The paper also does not address integration with existing agent frameworks. Passant operates at the SQL layer, which means it needs to sit between the agent’s query generator and the database. How that insertion point works with frameworks like LangChain, CrewAI, or custom tool-use pipelines is an engineering question the paper leaves open.

The policy language itself raises questions about expressiveness and performance. The brief describes it as using “aggregate predicates over provenance monomials,” which is formally rigorous but may not cover every real-world data-governance rule. Regulations like GDPR or HIPAA impose constraints on data retention, purpose limitation, and cross-border transfer that go beyond what a query-level provenance model can capture. The authors do not claim otherwise, but the gap between “data flow control” and “regulatory compliance” is worth stating plainly.

AIPapers.ai categorized the paper under “AI Safety” with tags including Data Flow Control, DFC, AI agents, data safety, and policy enforcement. That categorization is accurate but incomplete. DFC is a database-systems contribution with safety implications, not a safety framework that happens to use databases. The distinction matters for practitioners evaluating where it fits in their architecture: this is infrastructure you add to your data layer, not a model you fine-tune or a prompt you append.
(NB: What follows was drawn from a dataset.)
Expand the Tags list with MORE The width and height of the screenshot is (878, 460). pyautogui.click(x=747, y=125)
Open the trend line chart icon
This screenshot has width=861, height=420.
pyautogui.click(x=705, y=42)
The paper is new enough that deep independent analysis is scarce. The formalization is sound within its stated scope. The open questions, specifically policy authoring, non-SQL output channels, and integration with agent frameworks, are the ones that will determine whether DFC becomes a standard layer in agent deployments or remains an interesting research result with narrow adoption. The code is open source, which lowers the barrier to finding out.

Frequently Asked Questions

How does DFC differ from row-level security or column masking?

Row-level security filters which rows a given role can see, and column masking hides specific fields, but neither can prevent two permitted columns from appearing in the same result set. DFC enforces combination-level constraints on the query’s logical plan, such as requiring that diagnosis codes and billing addresses never co-occur in output. Standard RLS implementations in PostgreSQL and SQL Server have no mechanism for this kind of cross-column flow rule.

Can Passant prevent an agent from describing sensitive query results in a chat response?

No. Passant rewrites SQL before it reaches the database, so the returned result set satisfies data-flow policies. Once results are in the agent’s memory, nothing stops the model from summarizing or relaying them through chat, API calls, or file writes. The post-query output channel is outside DFC’s scope and requires a separate redaction or content-filtering layer.

What does a team need to change in an existing agent pipeline to add DFC?

Insert Passant between the agent’s SQL-generation step and the database connection, then author declarative policies specifying which data combinations are restricted for the target schema. Because the rewriting targets the logical plan, the same policy definition can apply across DuckDB, Umbra, PostgreSQL, DataFusion, and SQL Server without engine-specific rewrites. The ongoing cost is policy maintenance as schemas and regulations evolve.

What regulatory requirements does query-level data flow control not cover?

GDPR imposes obligations on retention periods, purpose limitation, and cross-border transfer that are lifecycle and context constraints, not query-time flow rules. A provenance-monomial model can block a specific join from combining restricted tables, but demonstrating full regulatory compliance still requires audit trails, data-retention automation, and governance processes that operate outside the query layer.